WHAT THIS TASK INVOLVES: Please write out exactly the lines from the one with "The image size is (1467, 856)." through the end of the data below, both ends included, and omit any pictures.

RAW DATA:
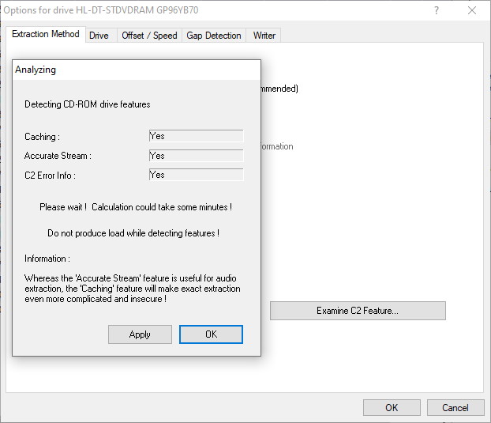The image size is (491, 423).
Task: Go to the Gap Detection tab
Action: [213, 36]
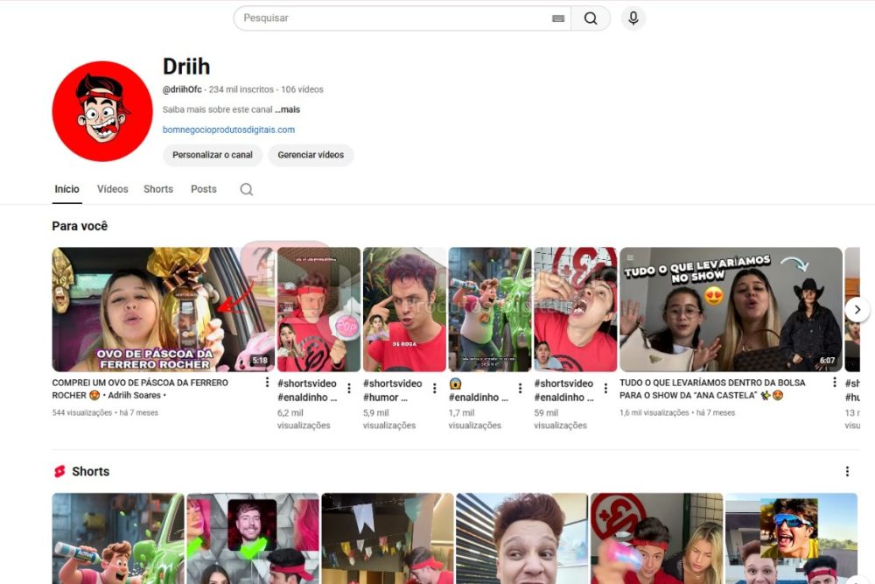Image resolution: width=875 pixels, height=584 pixels.
Task: Select the Shorts tab
Action: click(x=158, y=188)
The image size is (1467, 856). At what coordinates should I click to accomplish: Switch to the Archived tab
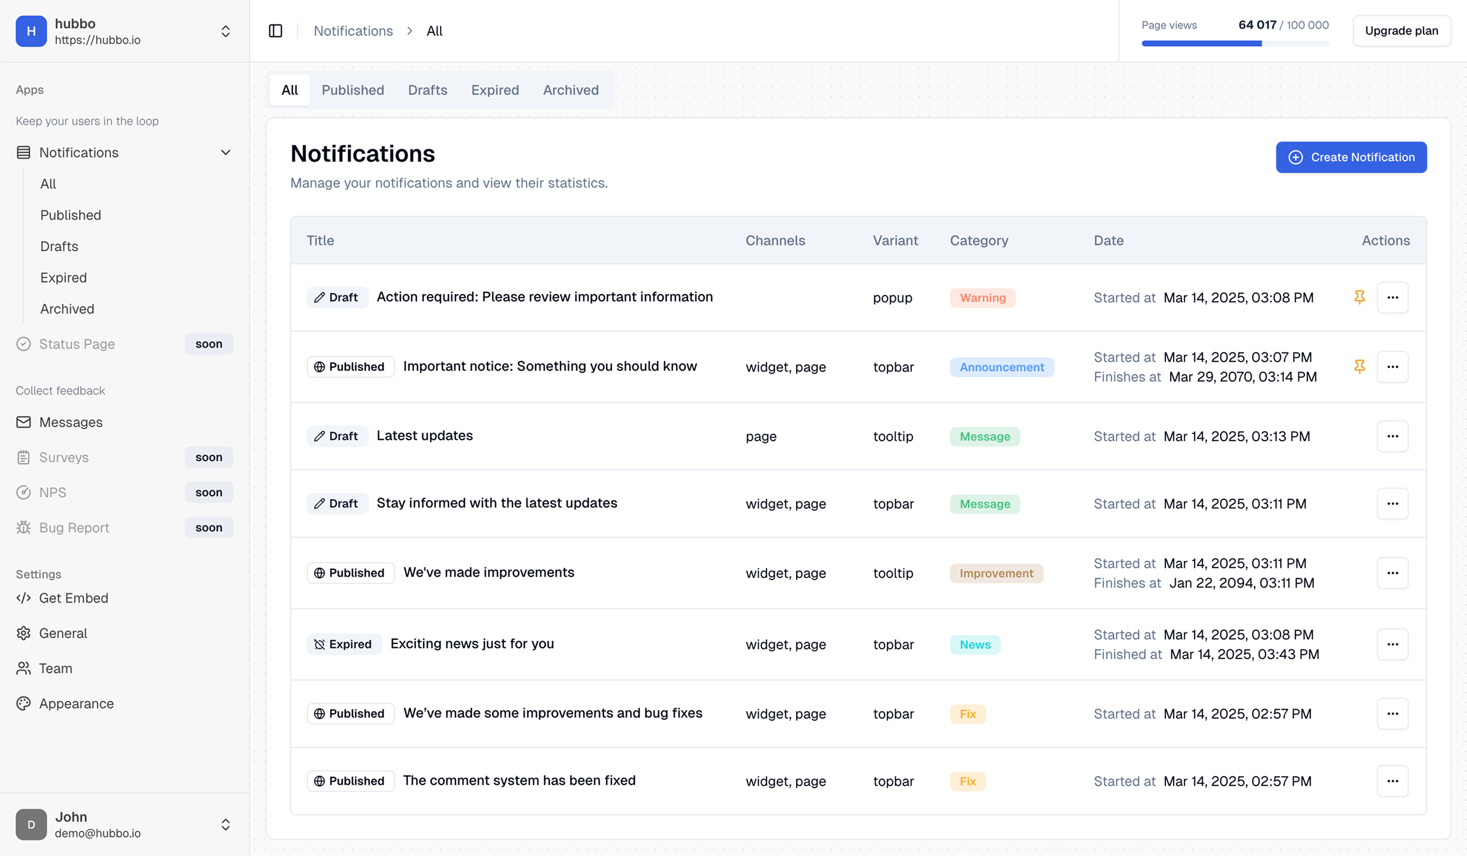coord(571,90)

SOLVED PROBLEM:
The image size is (1467, 856). At what coordinates should I click to accomplish: Switch to the Archived tab
coord(571,90)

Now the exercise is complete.